Cellular immunosenescence in F344 rats: Decline in responsiveness to phytohemagglutini involves changes in both T cells and macrophages

Abstract

Spleen cells from F344 male rats showed decreased DNA synthetic responsiveness ([ 3H]thymidine incorporation) with age to the T cell mitogen phytohemagglutinin (PHA). Decreased proliferative responses were associated with decreased production of interleukin-2 (IL-2) and could be partially restored by providing exogenous IL-2. Responses of spleen cells from aged rats could also be enhanced by removal of Sephadex G-10 adherent cells. Furthermore, co-culture of adherent cell-containing spleen cells from aged rats with nonadherent spleen cells from young rats resulted in suppression of responses. Purified peritoneal exudate macrophages (PEM) from aged rats showed potent regulatory effects of PHA responses of young and old nonadherent spleen cells resulting in suppression above 2.5% macrophage/nonadherent spleen cell ratios. PEM from young rats enhanced the response of young T cells but failed to affect the response of aged T cells.

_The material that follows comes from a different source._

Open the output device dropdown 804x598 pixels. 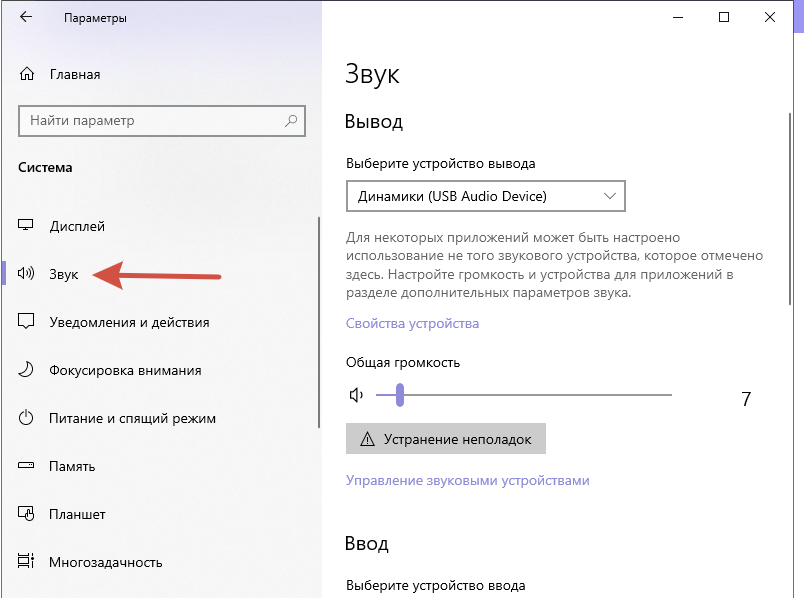(485, 196)
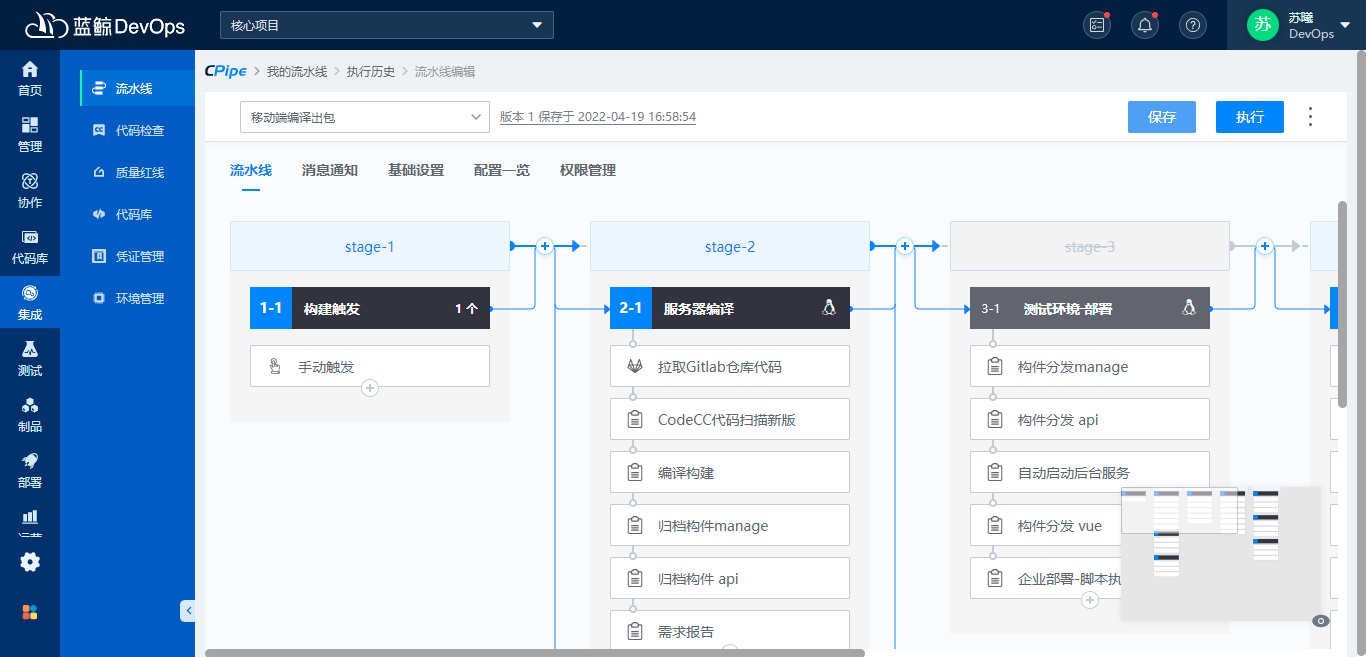Click the plus icon after stage-1
Screen dimensions: 1366x657
pyautogui.click(x=544, y=245)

T cell proliferation in the presence of prostaglandin (PGE 1) showed age-dependent differences in regulation such that 10 −6 to 10 −7 M young responses were enhanced and old responses were suppressed. These results suggest that decreased responsiveness of T cells to PHA with age is a complex phenomenon involving changes in both production of regulatory mediators by T cells (IL-2) and macrophages (PGE) as well as changes in T cell responsiveness to these signals.